Unfortunately, Lee succumbed to his injuries and sadly passed away a week later. Undoubtedly, however, the CPR delivered helped to give Lee a fighting chance in the hospital.

For several years, Amirah has volunteered for the British Islamic Medical Association (BIMA) Lifesavers team. The BIMA Lifesavers project seeks to tackle the apparent lack of BLS education in communities through an annual delivery of BLS teaching by trained volunteers in mosques and community centres. Several participants have gone on to implement these skills during cardiac arrests, ultimately helping to save lives.

She said “To know that a simple training session could be the difference between life and death is truly humbling.”

She continued “You don’t have to be a healthcare professional to know how to deliver basic life support; it is basic for a reason! Anyone can learn BLS, it doesn’t matter if you’re 8 or 80. It doesn’t matter what language you speak, what ethnicity you are, whether you believe in God or you don’t.”

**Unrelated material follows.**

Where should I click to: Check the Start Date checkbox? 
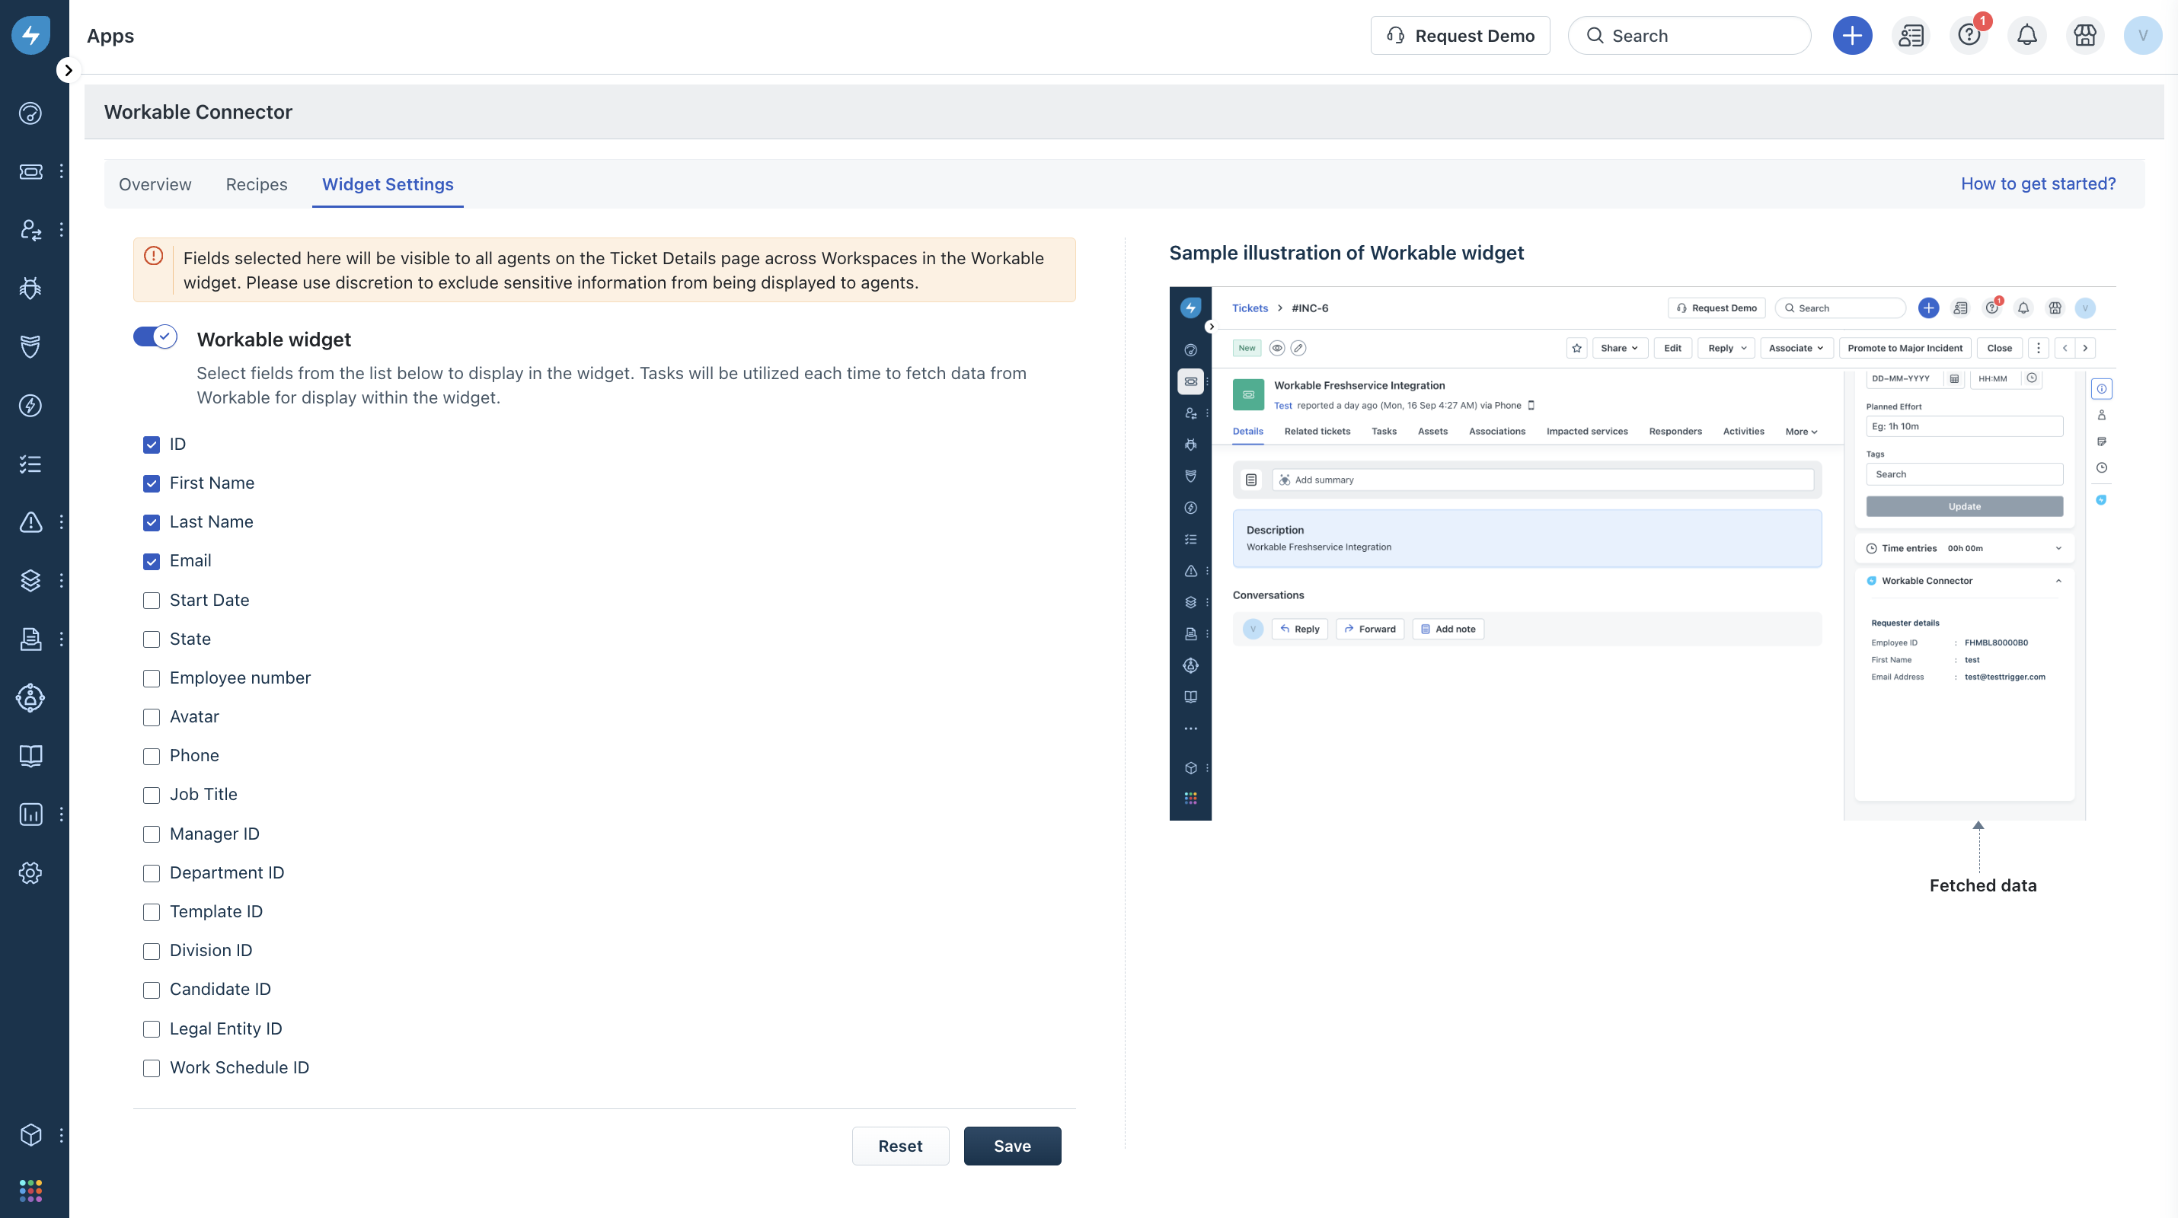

In the following days, Amirah was able to get into contact with several members of Lee’s family through social media. They conveyed their immense gratitude for everything that was done by the first responders to help.

Although Lee sadly passed away, it became apparent to her that delivering CPR provided a lifeline and a means of hope. As one family member put: “It allowed me and my family to spend quality time with him”.

Amirah concluded: “Whilst there can be no guarantee of CPR being successful, there is always a chance. So, hold on to that chance, be that hope, deliver that lifeline. And if there is anything I learned on that sombre day in the park, it is that doing something is better than doing nothing at all.”